Two-Way Fluid–Solid Interaction Analysis for a Horizontal Axis Marine Current Turbine with LES

• Published in: Water (Basel) Vol. 12; no. 1; p. 98
• Main Authors: Gu, Jintong, Cai, Fulin, Müller, Norbert, Zhang, Yuquan, Chen, Huixiang
• Format: Journal Article
• Language: English
• Published: Basel MDPI AG 01.01.2020
• Subjects: Analysis; Cavitation; Computational fluid dynamics; Computer software industry; Eddy currents; Fluid dynamics; Fluid flow; Hydrodynamics; Large eddy simulation; Load fluctuation; marine current turbine; Marine environment; Mathematical models; Methods; Reynolds number; Rotor blades; Rotor blades (turbomachinery); Simulation; Simulation methods; stress; Survivability; Turbines; Turbulence models; two-way fluid–solid interaction; Velocity; Vibration; Viscosity; vortex; Vortices; Iran; United States
• ISSN: 2073-4441; 2073-4441
• DOI: 10.3390/w12010098

Operating in the harsh marine environment, fluctuating loads due to the surrounding turbulence are important for fatigue analysis of marine current turbines (MCTs).
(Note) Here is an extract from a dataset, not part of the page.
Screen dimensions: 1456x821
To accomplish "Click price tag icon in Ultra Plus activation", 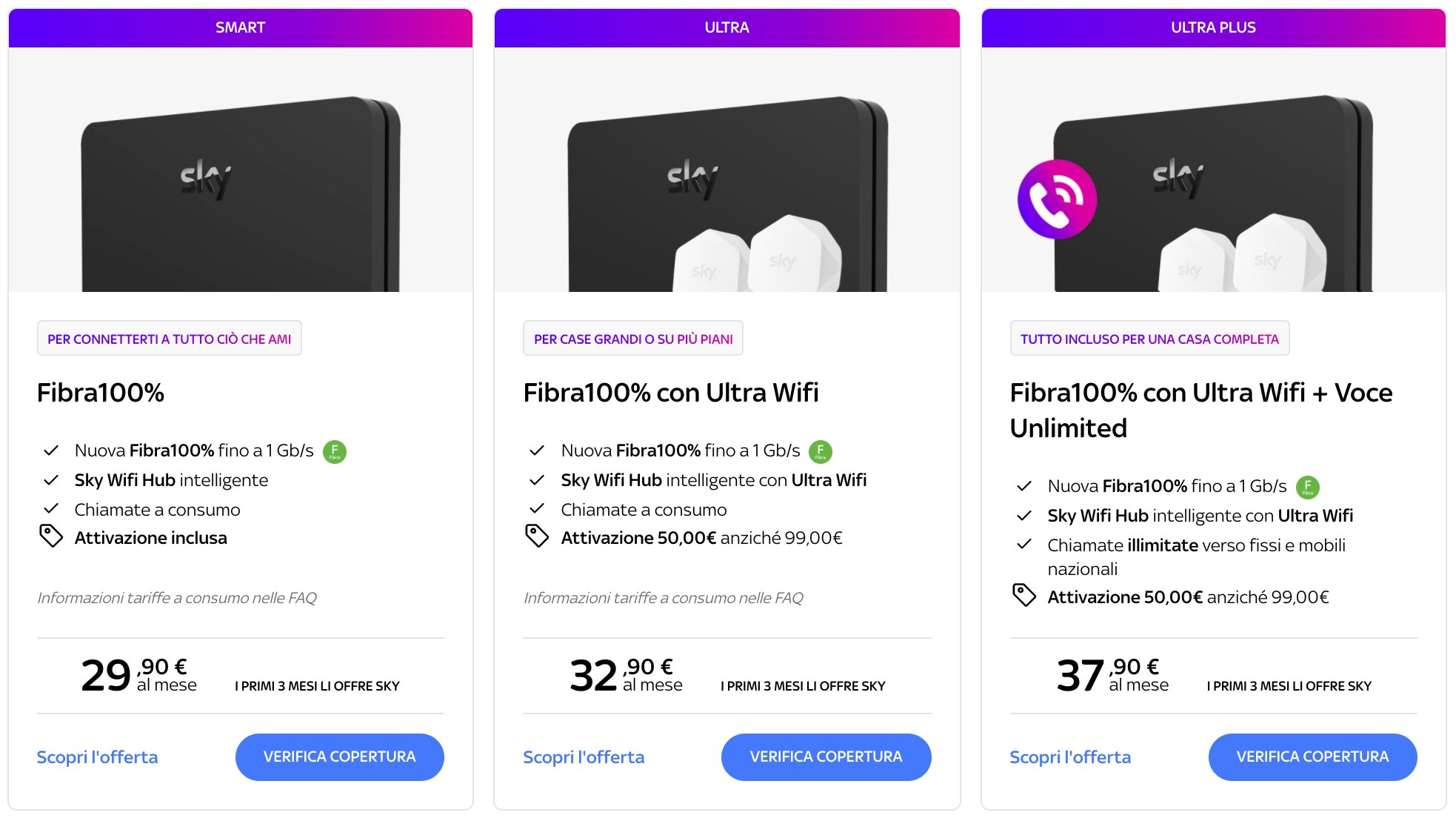I will [1024, 595].
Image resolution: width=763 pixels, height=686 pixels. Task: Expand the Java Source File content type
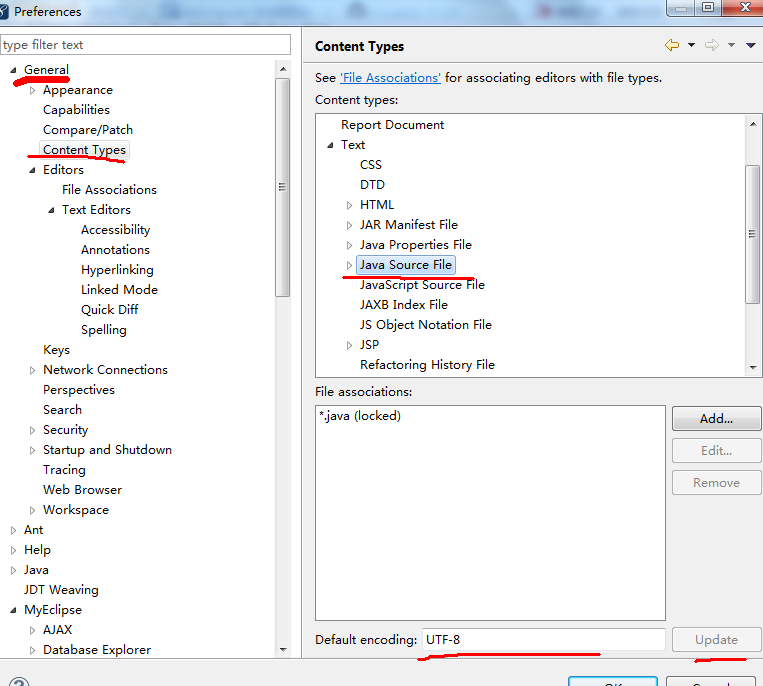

The large eddy simulation (LES) method was implemented to analyze the two-way fluid–solid interaction (FSI) for an MCT. The objective was to afford insights into the hydrodynamics near the rotor and in the wake, the deformation of rotor blades, and the interaction between the solid and fluid field. The numerical fluid simulation results showed good agreement with the experimental data and the influence of the support on the power coefficient and blade vibration. The impact of the blade displacement on the MCT performance was quantitatively analyzed. Besides the root, the highest stress was located near the middle of the blade. The findings can inform the design of MCTs for enhancing robustness and survivability.